**What to do:**
Retype the data exactly, leaving nothing out.

[Working data Boundary: Start]

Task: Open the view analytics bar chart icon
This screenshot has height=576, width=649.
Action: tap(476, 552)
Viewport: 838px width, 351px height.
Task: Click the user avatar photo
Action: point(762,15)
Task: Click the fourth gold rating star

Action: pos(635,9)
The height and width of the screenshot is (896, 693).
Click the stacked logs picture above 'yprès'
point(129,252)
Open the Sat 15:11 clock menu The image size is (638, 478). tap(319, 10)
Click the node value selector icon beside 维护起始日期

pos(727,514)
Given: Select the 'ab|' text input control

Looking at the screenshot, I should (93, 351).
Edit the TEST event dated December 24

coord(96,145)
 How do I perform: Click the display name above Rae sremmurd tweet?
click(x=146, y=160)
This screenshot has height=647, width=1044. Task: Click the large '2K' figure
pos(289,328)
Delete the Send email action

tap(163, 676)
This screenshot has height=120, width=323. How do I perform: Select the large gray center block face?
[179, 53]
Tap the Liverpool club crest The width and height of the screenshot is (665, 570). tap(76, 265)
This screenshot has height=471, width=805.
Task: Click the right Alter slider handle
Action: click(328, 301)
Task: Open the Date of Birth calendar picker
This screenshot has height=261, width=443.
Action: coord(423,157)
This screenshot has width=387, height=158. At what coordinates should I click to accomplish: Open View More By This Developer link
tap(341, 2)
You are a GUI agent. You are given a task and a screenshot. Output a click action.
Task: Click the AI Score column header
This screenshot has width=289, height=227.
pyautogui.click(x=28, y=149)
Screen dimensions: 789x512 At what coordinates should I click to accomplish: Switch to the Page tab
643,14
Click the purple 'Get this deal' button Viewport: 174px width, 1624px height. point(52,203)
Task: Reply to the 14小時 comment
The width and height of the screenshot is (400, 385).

[Working data Boundary: End]

**Result of the task:**
Task: Open the view analytics bar chart icon
This screenshot has height=576, width=649.
Action: tap(476, 552)
Viewport: 838px width, 351px height.
Task: Click the user avatar photo
Action: point(762,15)
Task: Click the fourth gold rating star

Action: pos(635,9)
The height and width of the screenshot is (896, 693).
Click the stacked logs picture above 'yprès'
point(129,252)
Open the Sat 15:11 clock menu The image size is (638, 478). tap(319, 10)
Click the node value selector icon beside 维护起始日期

pos(727,514)
Given: Select the 'ab|' text input control

Looking at the screenshot, I should (93, 351).
Edit the TEST event dated December 24

coord(96,145)
 How do I perform: Click the display name above Rae sremmurd tweet?
click(x=146, y=160)
This screenshot has height=647, width=1044. Task: Click the large '2K' figure
pos(289,328)
Delete the Send email action

tap(163, 676)
This screenshot has height=120, width=323. How do I perform: Select the large gray center block face?
[179, 53]
Tap the Liverpool club crest The width and height of the screenshot is (665, 570). tap(76, 265)
This screenshot has height=471, width=805.
Task: Click the right Alter slider handle
Action: click(328, 301)
Task: Open the Date of Birth calendar picker
This screenshot has height=261, width=443.
Action: coord(423,157)
This screenshot has width=387, height=158. At what coordinates should I click to accomplish: Open View More By This Developer link
tap(341, 2)
You are a GUI agent. You are given a task and a screenshot. Output a click action.
Task: Click the AI Score column header
This screenshot has width=289, height=227.
pyautogui.click(x=28, y=149)
Screen dimensions: 789x512 At what coordinates should I click to accomplish: Switch to the Page tab
643,14
Click the purple 'Get this deal' button Viewport: 174px width, 1624px height. point(52,203)
Task: Reply to the 14小時 comment
The width and height of the screenshot is (400, 385).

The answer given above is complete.